**YOUR OBJECTIVE**
Each line of the data below goes into the copy exactly; pictures do not.

**GIVEN INFORMATION**
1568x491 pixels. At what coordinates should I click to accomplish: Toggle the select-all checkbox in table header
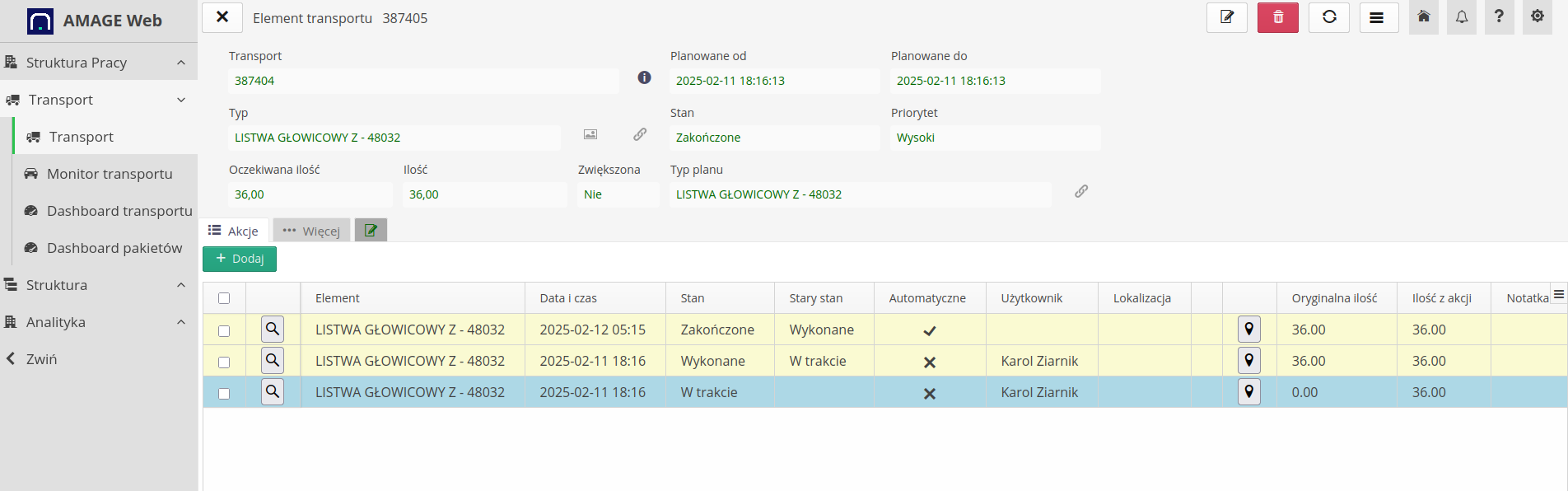coord(224,298)
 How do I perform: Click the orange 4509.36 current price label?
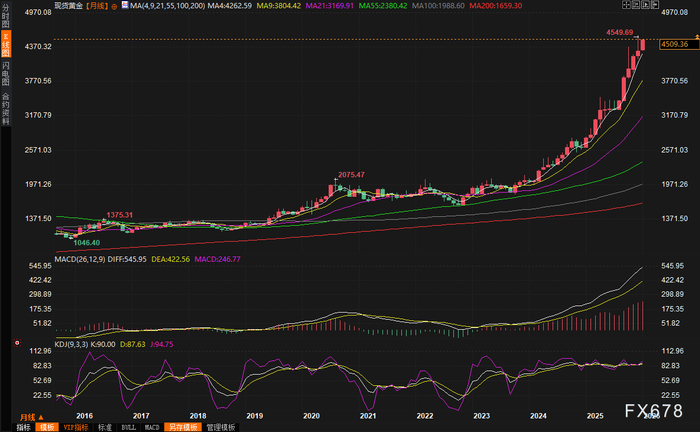click(678, 44)
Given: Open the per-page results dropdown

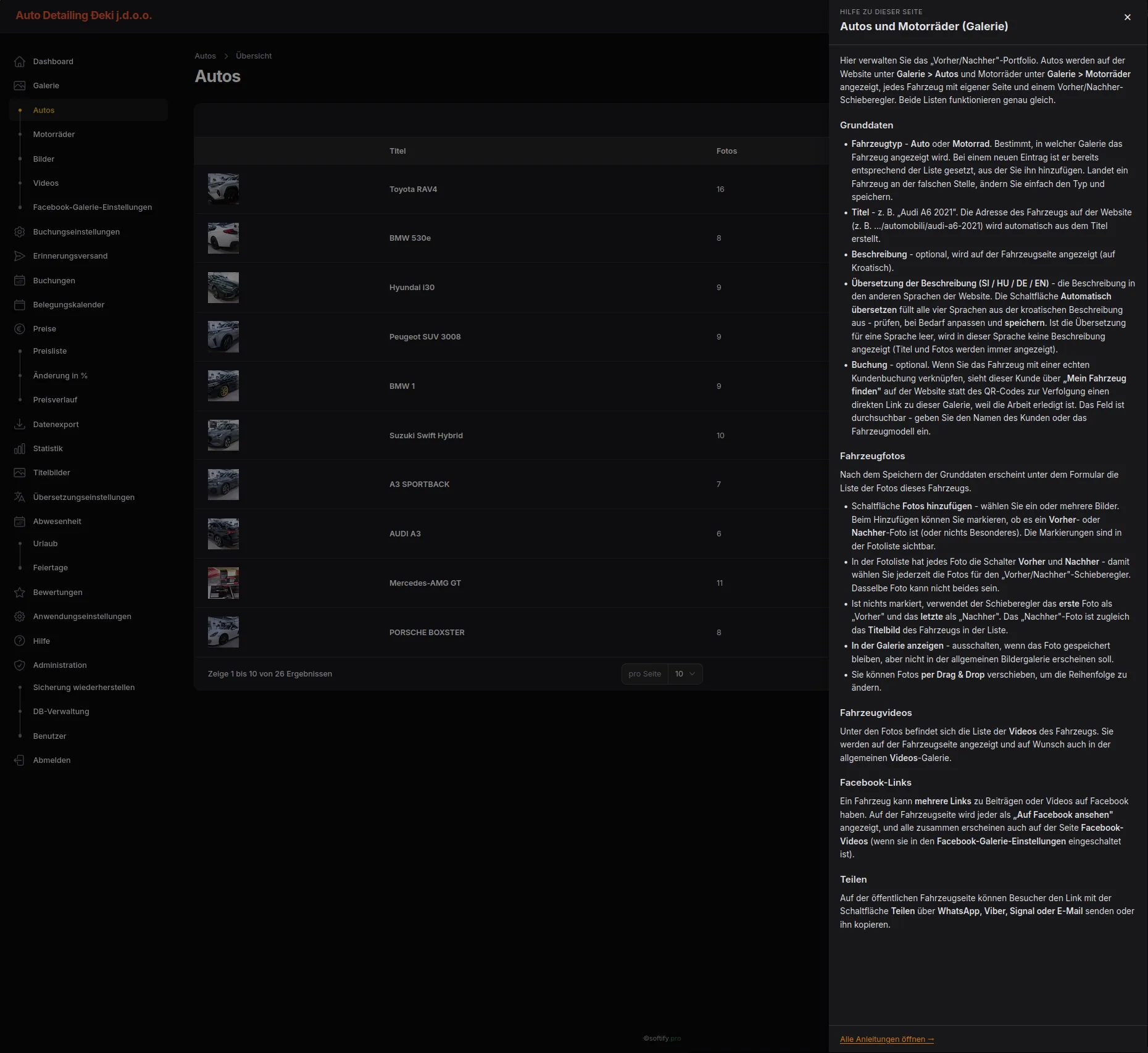Looking at the screenshot, I should click(685, 674).
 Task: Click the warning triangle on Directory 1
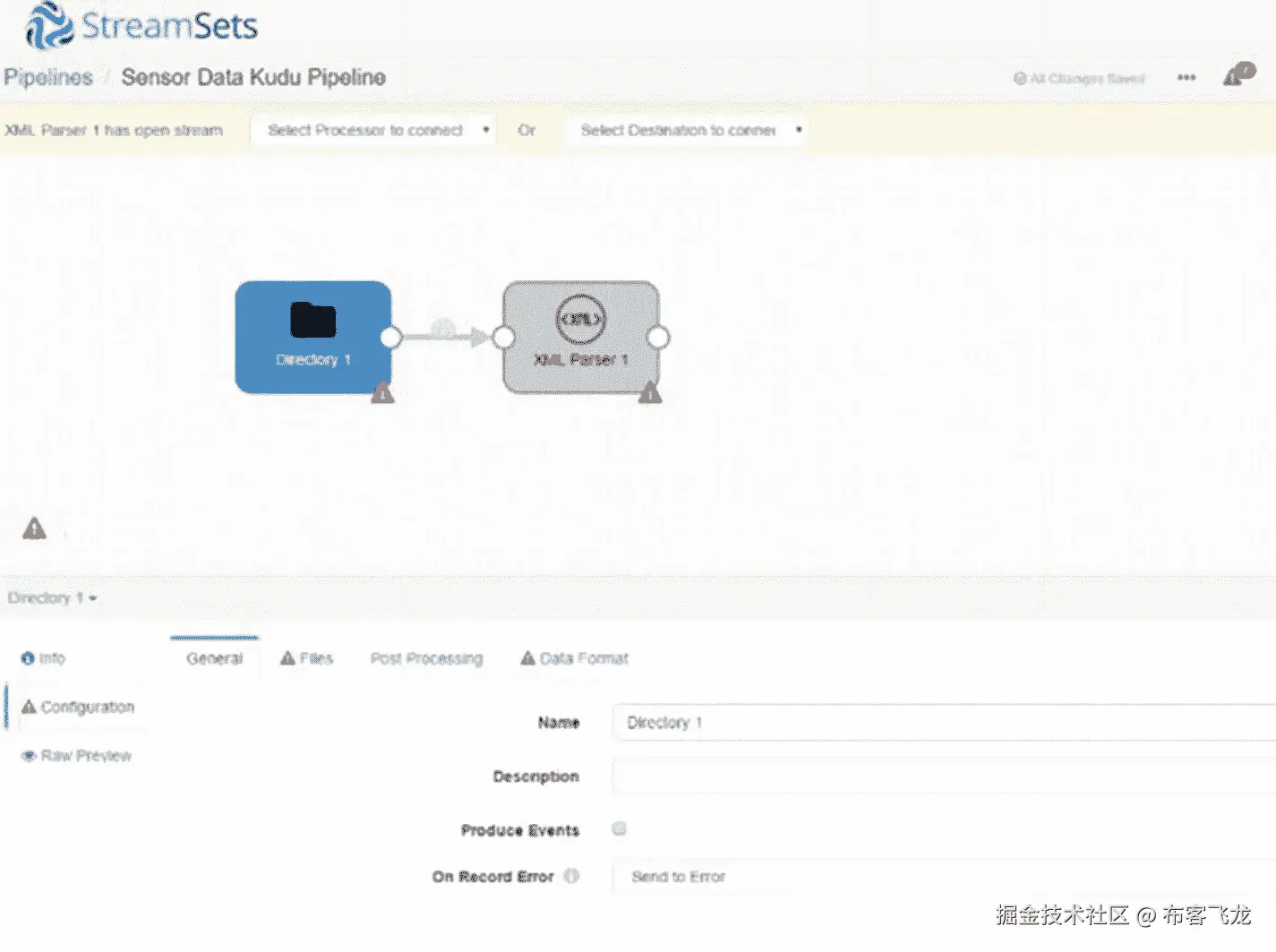[382, 392]
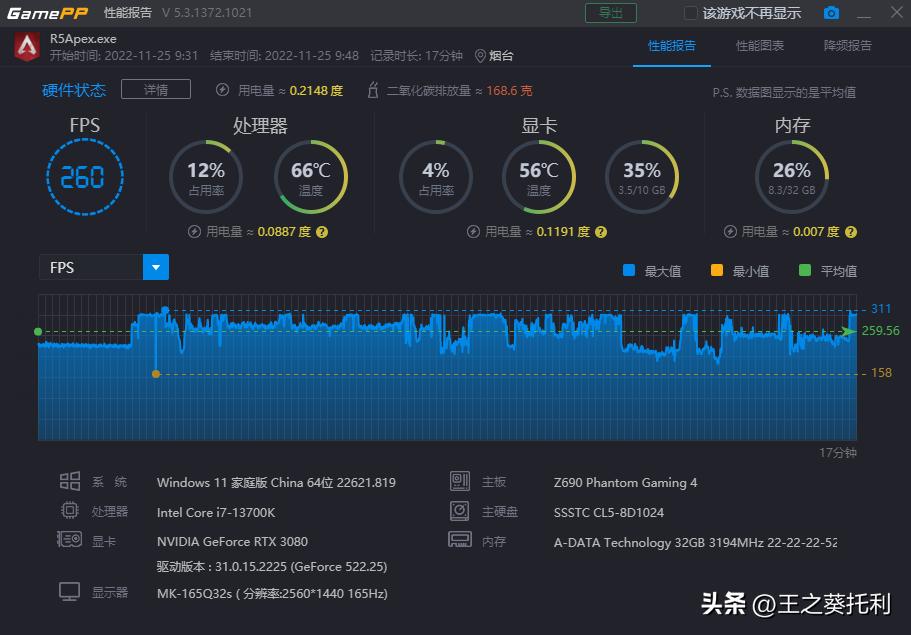The width and height of the screenshot is (911, 635).
Task: Click the 导出 export button
Action: 610,13
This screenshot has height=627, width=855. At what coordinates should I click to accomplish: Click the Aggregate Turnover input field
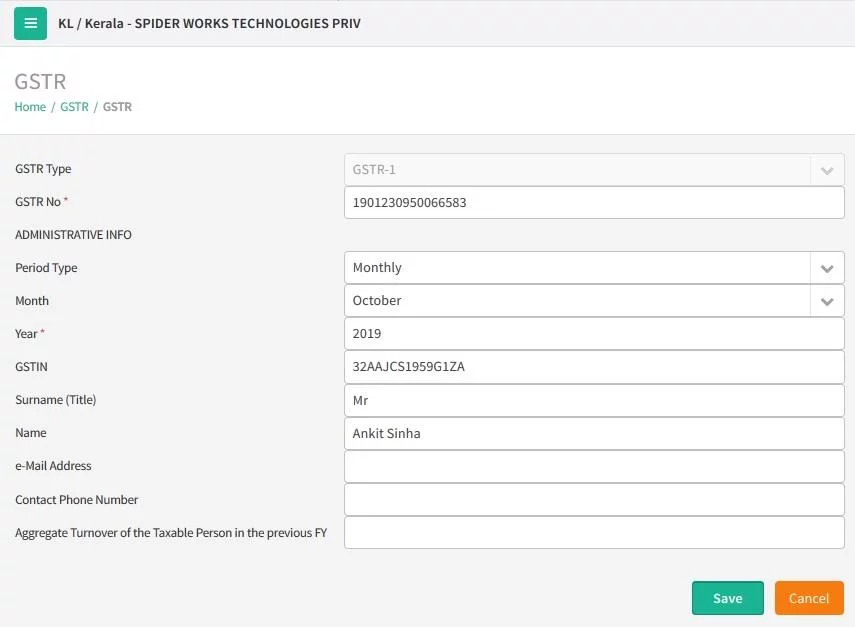click(x=594, y=532)
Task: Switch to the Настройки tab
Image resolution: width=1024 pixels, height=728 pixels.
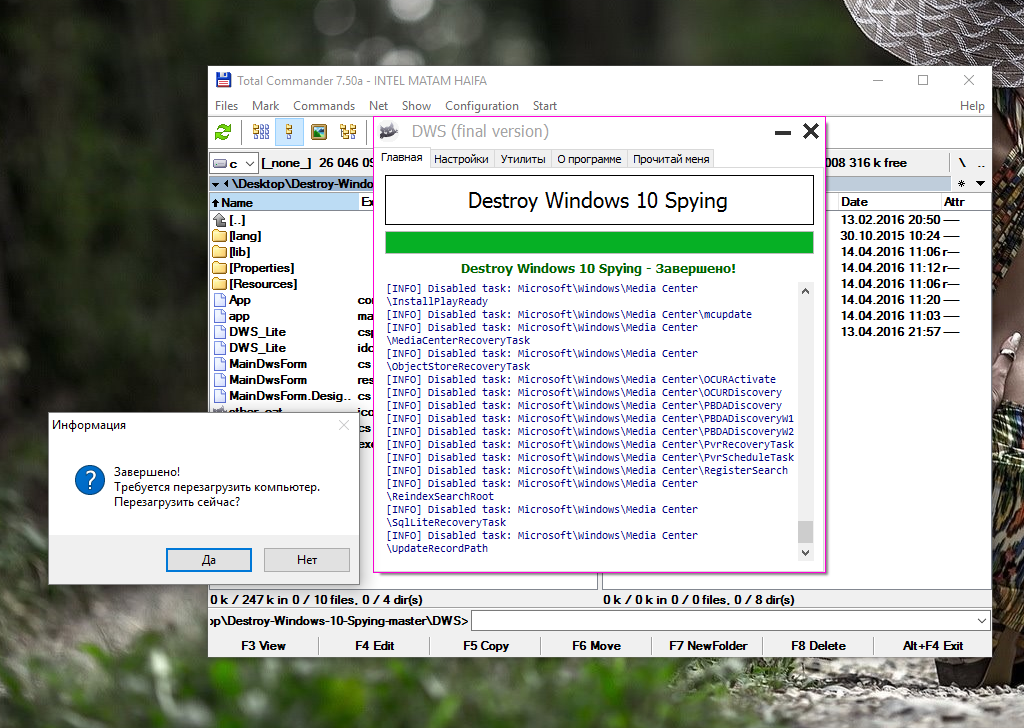Action: 461,159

**ANSWER SPACE**
1568x491 pixels. At what coordinates should I click to accomplish: Toggle the select-all checkbox in table header
coord(224,298)
 How do I perform: Click the orange 4509.36 current price label?
click(678, 44)
Given: Open the per-page results dropdown

Looking at the screenshot, I should click(685, 674).
 Task: Click the warning triangle on Directory 1
[382, 392]
The width and height of the screenshot is (911, 635).
Task: Click the 导出 export button
Action: 610,13
This screenshot has height=627, width=855. At what coordinates should I click to accomplish: Click the Aggregate Turnover input field
click(x=594, y=532)
Task: Switch to the Настройки tab
Image resolution: width=1024 pixels, height=728 pixels.
Action: 461,159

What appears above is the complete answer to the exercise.